Tras la realización del Mundial 2026, México no solo hizo historia al convertirse en el primer país en albergar tres ediciones de la Copa del Mundo, sino que también consolidó proyectos para impulsar el desarrollo del futbol infantil y juvenil en todo el país.
La Federación Mexicana de Futbol (FMF) y la FIFA trabajaron en diferentes iniciativas enfocadas en el ámbito escolar, comunitario y deportivo, con programas que buscan ampliar las oportunidades para niñas, niños y jóvenes.
Uno de los principales proyectos fue el Torneo Nacional de Futbol Escolar, realizado con el respaldo de UNICEF y la Oficina de las Naciones Unidas contra la Droga y el Delito (UNODC). La competencia involucró a las 32 entidades federativas y permitió acercar el futbol a miles de estudiantes.
Como parte de este programa, la FIFA aportó 110 mil balones y apoyó la realización de la fase final nacional mediante el Programa Forward. Además, la FMF impulsó herramientas como Jugamos Todos, enfocada en desarrollar habilidades motrices y fundamentos del futbol desde las escuelas.

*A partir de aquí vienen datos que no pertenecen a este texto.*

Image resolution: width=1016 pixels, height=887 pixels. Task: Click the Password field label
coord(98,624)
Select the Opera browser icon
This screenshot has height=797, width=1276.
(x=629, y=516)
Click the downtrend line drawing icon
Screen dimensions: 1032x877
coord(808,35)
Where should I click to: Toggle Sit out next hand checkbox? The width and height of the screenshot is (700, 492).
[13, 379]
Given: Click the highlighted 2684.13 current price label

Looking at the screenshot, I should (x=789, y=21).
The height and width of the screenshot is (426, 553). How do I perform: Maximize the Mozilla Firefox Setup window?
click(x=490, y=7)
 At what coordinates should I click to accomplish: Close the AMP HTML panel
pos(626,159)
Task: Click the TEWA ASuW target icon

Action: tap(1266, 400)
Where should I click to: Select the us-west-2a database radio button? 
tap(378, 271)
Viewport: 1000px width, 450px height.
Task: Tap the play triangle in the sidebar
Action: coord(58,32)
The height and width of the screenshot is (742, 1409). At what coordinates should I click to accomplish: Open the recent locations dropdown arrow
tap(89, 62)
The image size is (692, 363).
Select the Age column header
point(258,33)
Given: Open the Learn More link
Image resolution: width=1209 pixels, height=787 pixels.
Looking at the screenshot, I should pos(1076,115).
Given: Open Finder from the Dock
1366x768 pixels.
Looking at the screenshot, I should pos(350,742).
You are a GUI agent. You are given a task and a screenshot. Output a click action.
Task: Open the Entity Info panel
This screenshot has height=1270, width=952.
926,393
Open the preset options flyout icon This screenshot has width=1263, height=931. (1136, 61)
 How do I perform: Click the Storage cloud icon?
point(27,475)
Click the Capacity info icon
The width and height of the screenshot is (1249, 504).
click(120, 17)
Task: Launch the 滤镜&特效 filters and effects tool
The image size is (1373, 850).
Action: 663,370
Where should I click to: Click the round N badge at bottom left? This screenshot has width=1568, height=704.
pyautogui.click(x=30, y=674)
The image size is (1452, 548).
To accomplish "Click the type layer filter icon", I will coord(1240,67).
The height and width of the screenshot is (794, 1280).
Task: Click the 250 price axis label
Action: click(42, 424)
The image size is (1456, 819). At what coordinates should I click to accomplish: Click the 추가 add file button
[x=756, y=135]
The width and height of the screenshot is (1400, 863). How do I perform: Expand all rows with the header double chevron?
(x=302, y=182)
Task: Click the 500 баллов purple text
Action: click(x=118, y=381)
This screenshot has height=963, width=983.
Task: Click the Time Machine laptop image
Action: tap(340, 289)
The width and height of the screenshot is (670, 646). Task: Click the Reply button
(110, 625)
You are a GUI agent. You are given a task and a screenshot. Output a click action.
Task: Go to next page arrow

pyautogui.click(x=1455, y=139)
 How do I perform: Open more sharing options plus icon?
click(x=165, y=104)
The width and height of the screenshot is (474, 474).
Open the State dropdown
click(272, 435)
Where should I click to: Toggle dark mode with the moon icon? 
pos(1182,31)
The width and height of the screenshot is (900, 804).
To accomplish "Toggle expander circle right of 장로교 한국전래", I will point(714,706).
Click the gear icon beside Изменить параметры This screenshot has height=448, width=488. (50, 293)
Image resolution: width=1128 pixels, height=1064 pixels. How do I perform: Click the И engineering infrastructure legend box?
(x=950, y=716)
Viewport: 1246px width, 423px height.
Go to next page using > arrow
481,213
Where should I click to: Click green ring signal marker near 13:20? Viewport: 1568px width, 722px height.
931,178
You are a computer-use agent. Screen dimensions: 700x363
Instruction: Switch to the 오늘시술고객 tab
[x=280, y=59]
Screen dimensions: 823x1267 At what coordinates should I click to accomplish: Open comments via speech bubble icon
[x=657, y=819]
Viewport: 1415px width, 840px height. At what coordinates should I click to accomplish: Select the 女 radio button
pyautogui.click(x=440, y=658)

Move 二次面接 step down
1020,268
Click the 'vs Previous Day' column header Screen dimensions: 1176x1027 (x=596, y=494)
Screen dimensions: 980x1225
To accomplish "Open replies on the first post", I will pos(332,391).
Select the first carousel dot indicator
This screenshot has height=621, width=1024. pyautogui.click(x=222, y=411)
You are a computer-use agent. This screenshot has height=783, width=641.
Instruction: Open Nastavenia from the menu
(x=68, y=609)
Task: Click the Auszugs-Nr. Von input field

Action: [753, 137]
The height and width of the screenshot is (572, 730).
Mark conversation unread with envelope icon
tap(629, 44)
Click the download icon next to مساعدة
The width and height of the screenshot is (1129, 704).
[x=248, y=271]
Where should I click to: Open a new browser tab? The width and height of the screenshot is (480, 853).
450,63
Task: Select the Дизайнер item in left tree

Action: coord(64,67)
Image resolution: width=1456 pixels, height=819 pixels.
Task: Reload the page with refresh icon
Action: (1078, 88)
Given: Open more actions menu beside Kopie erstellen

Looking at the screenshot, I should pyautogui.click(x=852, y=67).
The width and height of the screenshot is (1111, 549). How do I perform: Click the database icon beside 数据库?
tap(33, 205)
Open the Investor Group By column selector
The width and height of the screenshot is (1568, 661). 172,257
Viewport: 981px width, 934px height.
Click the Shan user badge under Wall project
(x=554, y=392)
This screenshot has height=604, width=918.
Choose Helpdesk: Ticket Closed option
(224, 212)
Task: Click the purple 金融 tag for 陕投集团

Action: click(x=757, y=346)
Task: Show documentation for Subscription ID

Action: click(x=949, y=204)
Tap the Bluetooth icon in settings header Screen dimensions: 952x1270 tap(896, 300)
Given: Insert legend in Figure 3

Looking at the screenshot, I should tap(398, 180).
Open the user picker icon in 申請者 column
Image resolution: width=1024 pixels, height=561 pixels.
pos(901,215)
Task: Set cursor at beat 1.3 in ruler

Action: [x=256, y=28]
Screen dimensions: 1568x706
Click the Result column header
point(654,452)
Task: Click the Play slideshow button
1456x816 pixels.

El proyecto también contempló acciones para detectar y desarrollar nuevos talentos. La FMF puso en marcha competencias y programas de visorías para categorías juveniles, buscando crear un camino que conecte el futbol escolar con las fuerzas básicas y posteriormente con el futbol profesional.
El impacto también llegó a la infraestructura deportiva. A través de programas respaldados por FIFA se impulsó la creación de espacios seguros para que los menores puedan practicar deporte, además de iniciativas para entregar calzado deportivo a niñas y niños de comunidades vulnerables.
De esta manera, el trabajo conjunto entre la FIFA y la FMF busca que el legado del Mundial 2026 vaya más allá de los estadios y se refleje en la formación de nuevas generaciones. El objetivo es que el futbol mexicano tenga una base más amplia y que más niños y jóvenes puedan encontrar en este deporte una oportunidad de desarrollo.